In practice, however, things aren't so easy. We can set all kinds of foreign key relationships to enforce this bond between tables, but those relationships don't do much for you except to make sure you don't input random information. We need a way to take this parent-child relationship to the next step, and take it out of theory and put it into practice.
Why Hierarchy?
Suppose you had three tables for a product database: a manufacturer table, a product table, and transaction table, described below (note that these tables are simple and solely for demonstration):
tblManufacturer
| Column Name |
Description |
| MID |
Unique identifier for manufacturers |
| Name |
Manufacturer name |
| Address |
Manufacturer's address |
tblProducts
| Column Name |
Description |
| PID |
Unique identifier for products |
| MID |
Foreign key to tblManufacturer |
| Name |
Product name |
| Instock_Flag |
Out of stock flag |
tblTransaction
| Column Name |
Description |
| TID |
Unique identifier for transactions |
| MID |
Foreign key to tblManufacturer |
| PID |
Foreign key to tblProducts |
| Type |
Transaction Type |
These tables would hold information about manufacturers, the products each manufacturer sells, and the individual transactions associated with each, for example, a sell or buy. Both tblTransaction and tblProducts could have a many-to-one relationship with tblManufacturer.

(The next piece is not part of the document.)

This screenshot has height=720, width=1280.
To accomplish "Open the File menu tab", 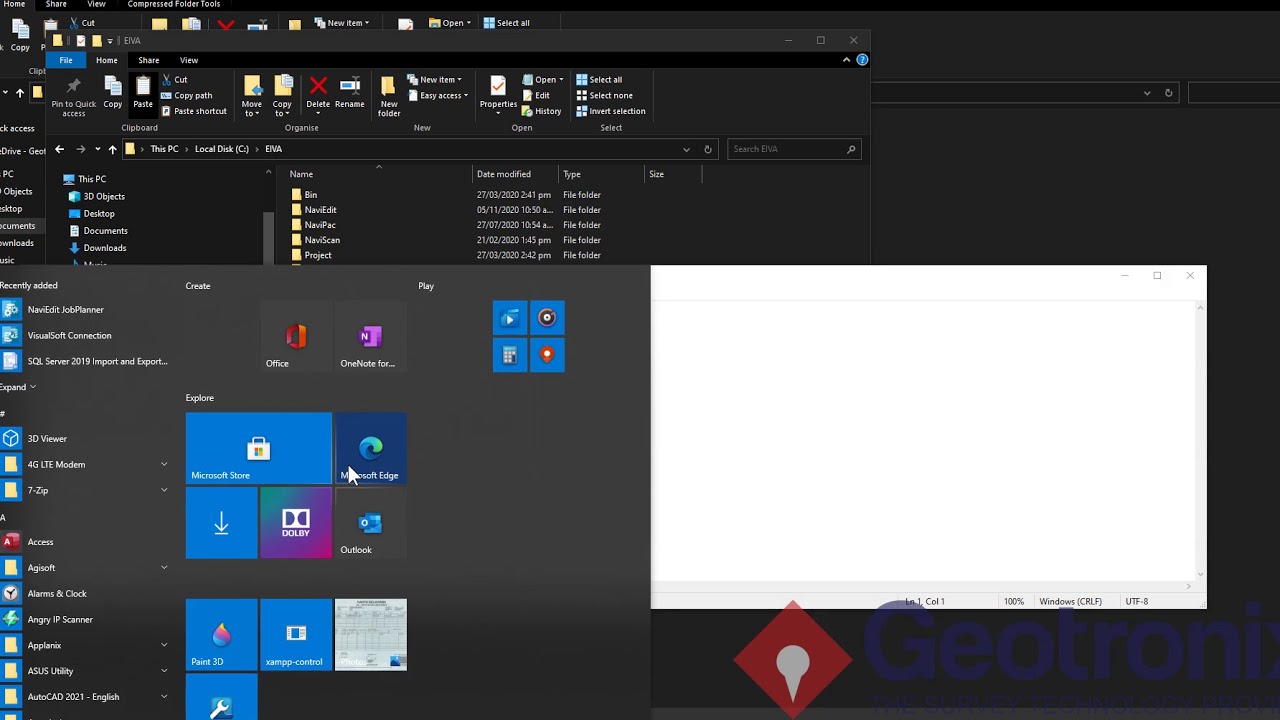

If you wanted to display this information to a user, you might want to relate the information somehow. Typically, this could be done with SQL join statements:
SELECT tblProducts.Name, tblManufacturer.Name, Type FROM tblManufacturer JOIN tblProducts ON tblManufacturer.MID = tblProducts.MID JOIN tblTransaction ON tblManufacturer.MID = tblTransaction.MID AND tblProducts.PID = tblTransaction.PID
Or simply:
SELECT tblProducts.Name, tblManufacturer.PID, tblManufacturer.Name, Type FROM tblManufacturer, tblProducts, tblTransaction WHERE tblManufacturer.MID = tblProducts.MID AND tblManufacturer.MID = tblTransaction.MID AND tblProducts.PID = tblTransaction.PID
This would display something like the following:
| tblProducts.Name |
tblManufacturer.Name |
tblManufacturer.PID |
Type |
| Rubber band |
ACME Rubber Band Co |
1 |
Buy |
| Big Rubber band |
ACME Rubber Band Co |
1 |
Sell |
| Pencil |
Northeast Pencil Inc |
2 |
Sell |
| Sunglasses |
Shades Inc |
3 |
Sell |
| ... |
... |
... |
... |
As you can see, you get a pretty flat recordset in return, with potentially a lot of duplicate information. While this may be appropriate for some applications, it doesn't give you very much flexibility - you can't display the information in any other way than what's displayed above, and updating or inserting any information would be a chore. Often times, an ASP application needs more flexibility, especially in the display of information. This type of recordset would benefit from a way to easily relate the different tables and fields.
The Power of Hierarchy
Using data shaping, you could manipulate the above information in all sorts of wonderful ways. As discussed above, we'll relate manufacturers and products to each other as parent and child (we'll discuss transactions a bit later). Here's the syntax to create a basic data shape:
SHAPE {parent-command} [[AS] table-alias]
APPEND {child-command}
RELATE(parent-column TO child-column)
The parent and child-commands can be any valid SQL clause that returns a recordset, for instance, a SELECT statement. Note however, that SQL is not required - you can use any query language you wish. Let's try an example:
SHAPE { SELECT MID, Name, Address FROM tblManufacturer }
APPEND ({ SELECT Name, Instock_flag FROM tblProducts } AS Products
RELATE MID to MID )
This query produces the following results:
| MID |
Name |
Address |
Products |
| 1 |
ACME Rubber Band Co |
Dayton, OH |
(reference to Products chapter) |
| 2 |
Northeast Pencil Inc |
Boston, MA |
(reference to Products chapter) |
| 3 |
Shades Inc |
Boise, ID |
(reference to Products chapter) |
| ... |
... |
... |
... |
Appending a child recordset onto our first parent recordset produces a new field in the parent recordset, called Products. This field contains references to pre-filtered recordsets. Each reference contains only the products that belong to the specified manufacturer!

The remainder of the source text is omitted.